Peggy Sue Got Married (1986) [Blu-Ray]

Things didn’t quite turn out well for Peggy Sue. She spent most of her teen years alienating her parents, and running around with Francis Ford Coppola’s creepy nephew, and grew up to be a very bitter divorcee whose only good friendship is with her daughter. Now appearing at a high school reunion, she has to face her old friends and her ex-husband who is now a creepy business man. After collapsing at the reunion, Peggy Sue awakens to find herself a teenager once again.

Now with a second chance, and unsure how she warped back in time, she tries desperately to undo much of her mistakes. Which include falling for the creepy high schooler Charlie, opting out of marriage, and looking for love in the right places. Coppola offers audiences his own time travel movie set in the sixties, except Peggy Sue has an active role in how it changes. Meanwhile she avoids all the trivialities of being a teen and tries to figure out how to turn the timeline to her advantage while also attempting to figure out how she was able to go back in to time. Lacking the stamps of Coppola, “Peggy Sue Got Married” is a fluffy and vanilla romance comedy that thrives on nostalgia. Not just in the fun of the sixties but in the lies that much of its youth believed. Peggy Sue is a bitter middle aged woman who goes back to being a selfish and vain teenager in her ideal decade.

Kathleen Turner gives a marvelous performance as Peggy Sue Bodell who seems cautious that she’s on borrowed time, and tries her best to use it to not only ensure that her life turn out better, but that she’s able to appreciate the things in her life she was too self-centered to. One of the better moments involve Peggy hearing her grandmother on the phone and running off heartbroken, filled with the knowledge she’d die years later, but begging her mother to re-assure her that she’s doing well at that current year. Intentional or not, Nicolas Cage’s performance is abysmal, and most times he’s just an embarrassing element in a story that should have been much more dramatic.

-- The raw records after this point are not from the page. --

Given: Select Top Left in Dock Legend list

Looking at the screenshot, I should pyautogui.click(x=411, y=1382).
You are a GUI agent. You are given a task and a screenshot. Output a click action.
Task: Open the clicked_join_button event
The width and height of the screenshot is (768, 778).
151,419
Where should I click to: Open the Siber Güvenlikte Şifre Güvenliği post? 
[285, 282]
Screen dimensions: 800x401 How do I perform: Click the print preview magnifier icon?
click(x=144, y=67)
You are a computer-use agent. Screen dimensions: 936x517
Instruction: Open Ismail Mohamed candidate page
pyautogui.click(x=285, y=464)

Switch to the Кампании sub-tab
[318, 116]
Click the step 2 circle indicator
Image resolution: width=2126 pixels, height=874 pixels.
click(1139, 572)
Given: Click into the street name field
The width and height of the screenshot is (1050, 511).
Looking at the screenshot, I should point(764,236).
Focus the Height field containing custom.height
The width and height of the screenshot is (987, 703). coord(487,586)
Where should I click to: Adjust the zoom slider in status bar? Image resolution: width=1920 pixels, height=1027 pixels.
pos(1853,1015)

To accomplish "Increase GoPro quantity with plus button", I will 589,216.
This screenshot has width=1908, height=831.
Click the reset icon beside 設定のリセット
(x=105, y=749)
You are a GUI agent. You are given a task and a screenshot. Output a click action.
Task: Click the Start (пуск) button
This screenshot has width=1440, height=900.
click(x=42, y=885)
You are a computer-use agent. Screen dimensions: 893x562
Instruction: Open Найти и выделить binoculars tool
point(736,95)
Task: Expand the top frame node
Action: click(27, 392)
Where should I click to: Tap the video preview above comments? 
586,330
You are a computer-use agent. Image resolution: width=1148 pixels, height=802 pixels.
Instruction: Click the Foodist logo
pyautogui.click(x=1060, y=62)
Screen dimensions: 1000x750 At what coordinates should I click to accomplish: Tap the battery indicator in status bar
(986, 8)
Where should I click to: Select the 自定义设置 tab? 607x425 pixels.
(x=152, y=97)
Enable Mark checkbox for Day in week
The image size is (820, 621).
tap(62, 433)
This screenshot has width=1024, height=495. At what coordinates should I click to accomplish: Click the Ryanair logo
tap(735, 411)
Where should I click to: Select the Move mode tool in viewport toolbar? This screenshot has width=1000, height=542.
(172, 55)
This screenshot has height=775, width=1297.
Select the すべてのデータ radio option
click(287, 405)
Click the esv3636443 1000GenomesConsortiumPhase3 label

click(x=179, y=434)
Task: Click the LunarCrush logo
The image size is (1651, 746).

Cage’s presence offsets the attempted melancholy time travel tale, and turns the proceedings in to a cartoon whenever he’s on-screen trying to convince us of his suave demeanor. “Peggy Sue Got Married” touches upon the common mistake about nostalgia, and how what we remember is often different than from what we actually experienced. Often times we walked through our life failing to appreciate certain points, and spending time wasting our lives. Is it possible to re-write history or is fate a path already set for us? Maybe instead of focusing on mistakes of the past, it’s best to try to keep from making mistakes in the future. “Peggy Sue Got Married” is no masterpiece, but it at least imparts an important perspective about nostalgia. The Blu-Ray release comes with no features.